Given task A —
In the King Tiger kit article, what is the kit number of the Meng model?
Given task B —
Summarize the King Tiger kit article in two sentences.
Given task C —
Rewrite the paragraph of the King Tiger kit article that begins "We have already seen an Inboxed article" as a shorter passage that keeps its main facts.

Document extract —
>> Begin
Tuesday, March 21

Andy finishes Meng Models 35th scale Sd.Kfz.182 King Tiger Henschel Turret with AK shades...

We have already seen an Inboxed article and a construction guide from Andy centred on MENG's new Kingtiger, now we see part three of the story, as he finishes the kit off in AK shades. See what he thought about the whole kit in today's story...

Sd.Kfz.182 King Tiger Henschel Turret
Manufacturer - Meng
Kit Number – Tyrannosaurus Series TS-031
1/35th Scale
Price - ¥3,200, £23 US$28, €26 from Hobbylink Japan
MENG Models Webpage
Pt I - Inboxed
Part II - Build Guide

Today: Pt. III: Painting and Weathering the 35th scale Sd.Kfz.182 King Tiger Henschel Turret
I'd really enjoyed the build of Meng's new 1/35 King Tiger, and I was looking forward to getting on to the painting stage. The kit has some very nice detailing and hopefully, that should all come to life when fully painted and weathered.
>> End
Information shown —
>> Begin
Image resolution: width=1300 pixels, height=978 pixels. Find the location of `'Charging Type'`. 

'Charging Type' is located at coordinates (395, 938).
>> End
>> Begin
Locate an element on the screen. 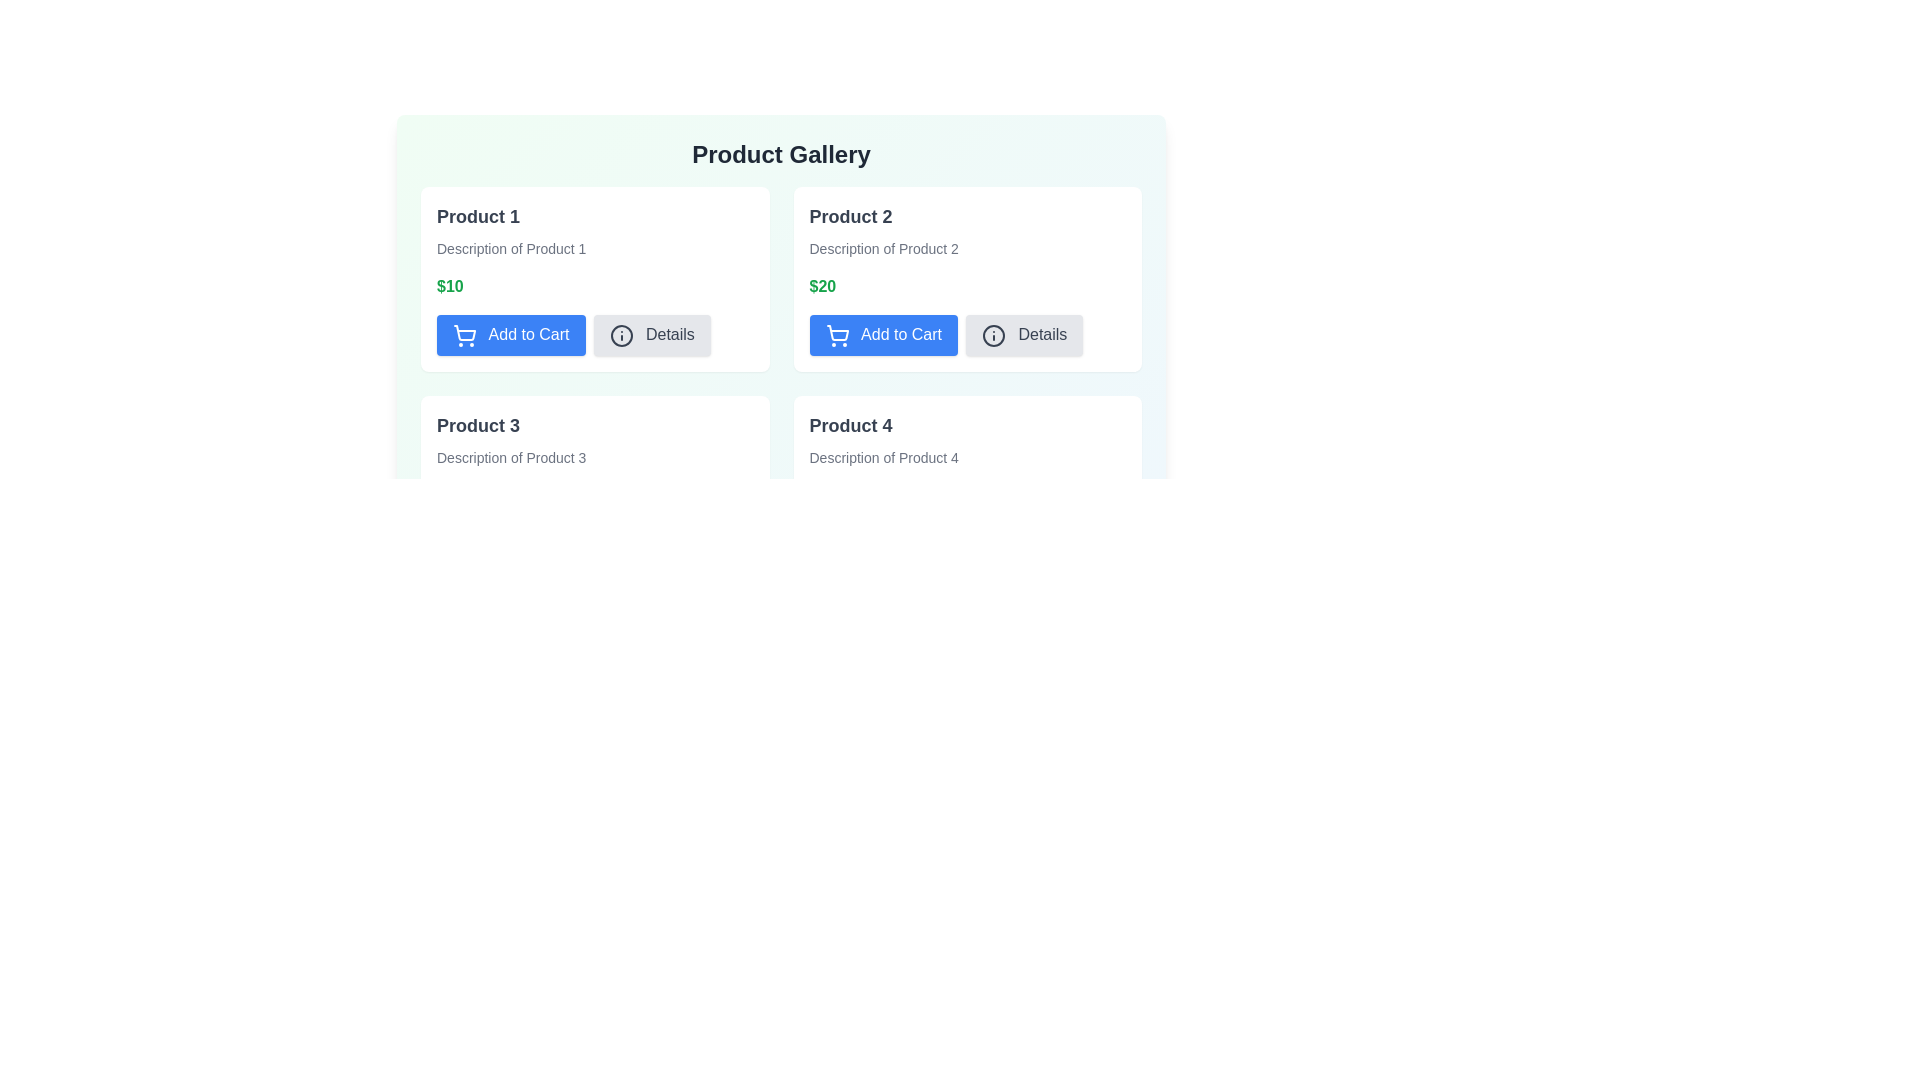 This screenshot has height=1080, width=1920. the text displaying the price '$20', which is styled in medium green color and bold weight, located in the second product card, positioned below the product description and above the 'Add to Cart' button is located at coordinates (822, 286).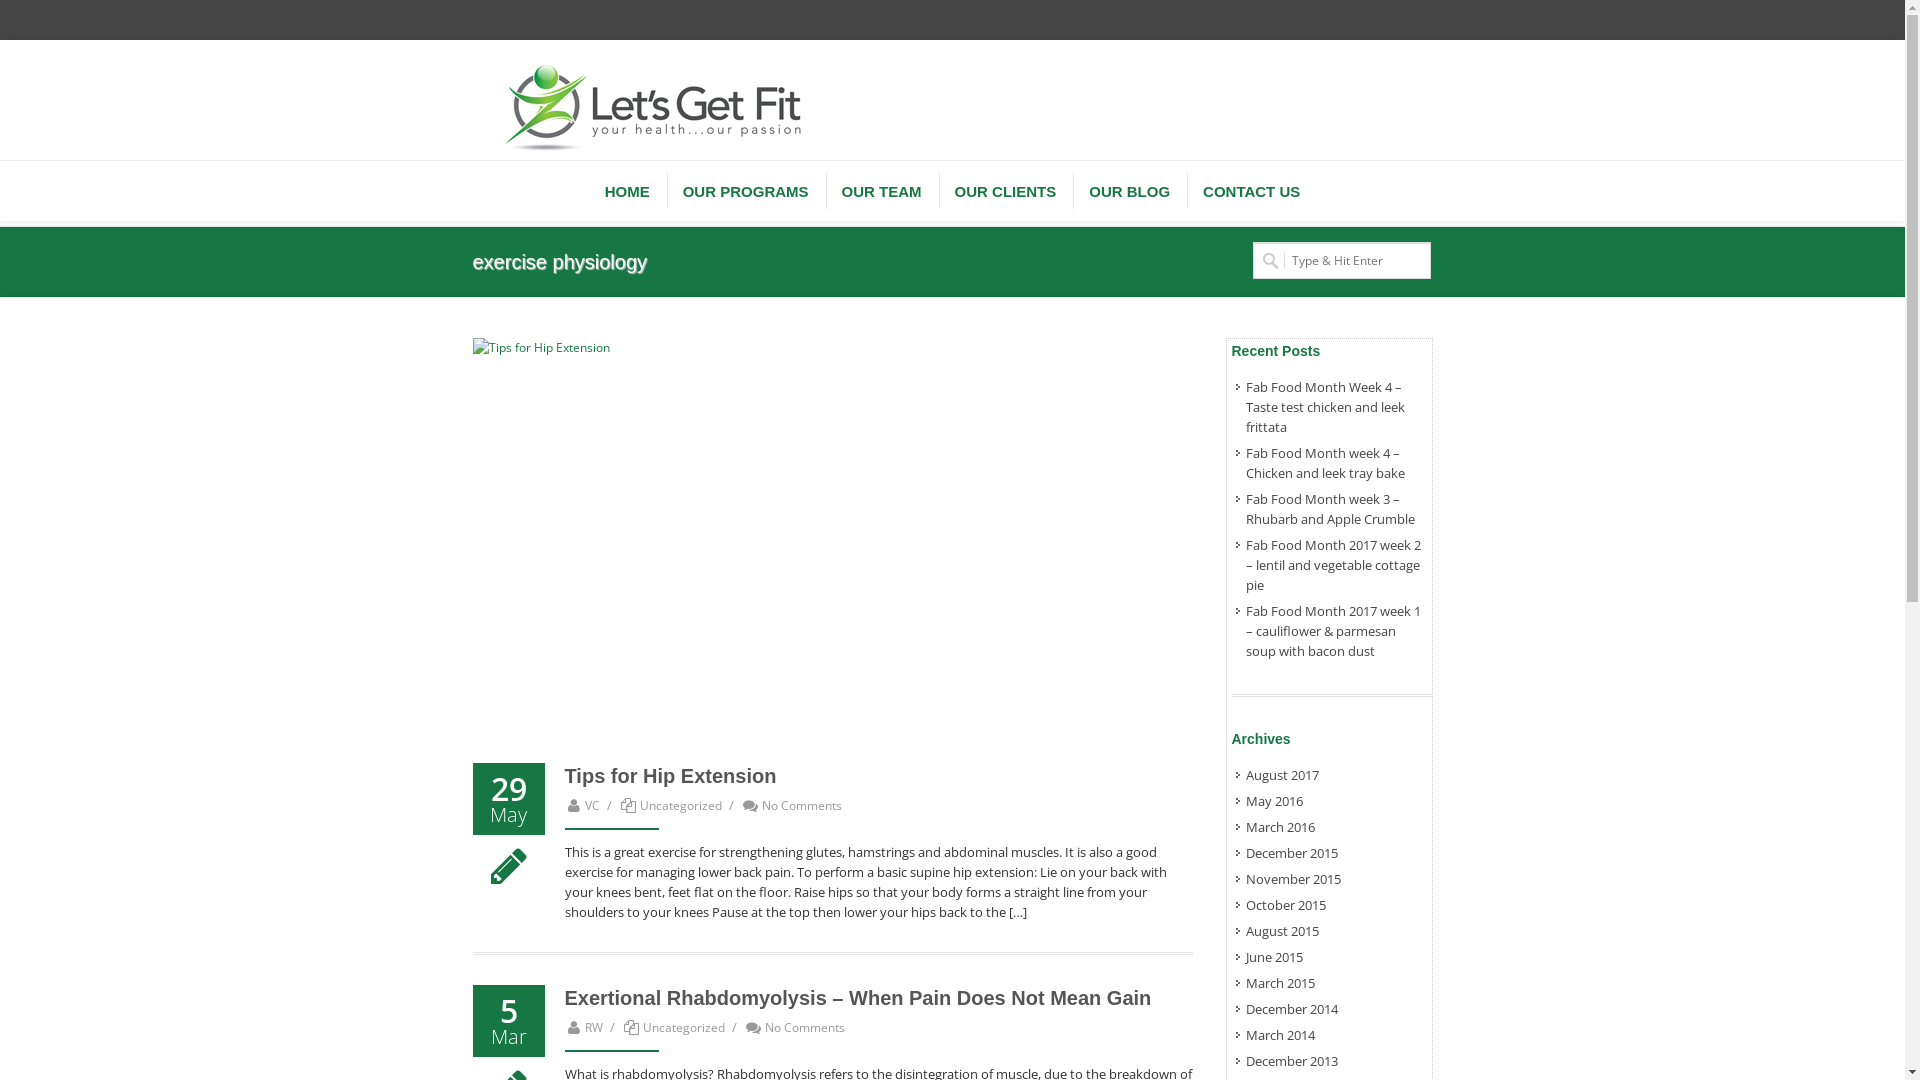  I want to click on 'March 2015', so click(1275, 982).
>> End
Task output A —
Tyrannosaurus Series TS-031.

Task output B —
This third part of a series on Meng's 1/35 scale Sd.Kfz.182 King Tiger Henschel Turret follows an Inboxed article and a build guide, and shows Andy painting and weathering the kit in AK shades. The kit, Tyrannosaurus Series TS-031, sells for ¥3,200 (£23, US$28, €26) from Hobbylink Japan, and Andy enjoyed the build and hopes painting will bring out its detailing.

Task output C —
After an Inboxed article and a construction guide on MENG's new Kingtiger, part three shows Andy finishing the kit in AK shades and giving his opinion of the whole kit.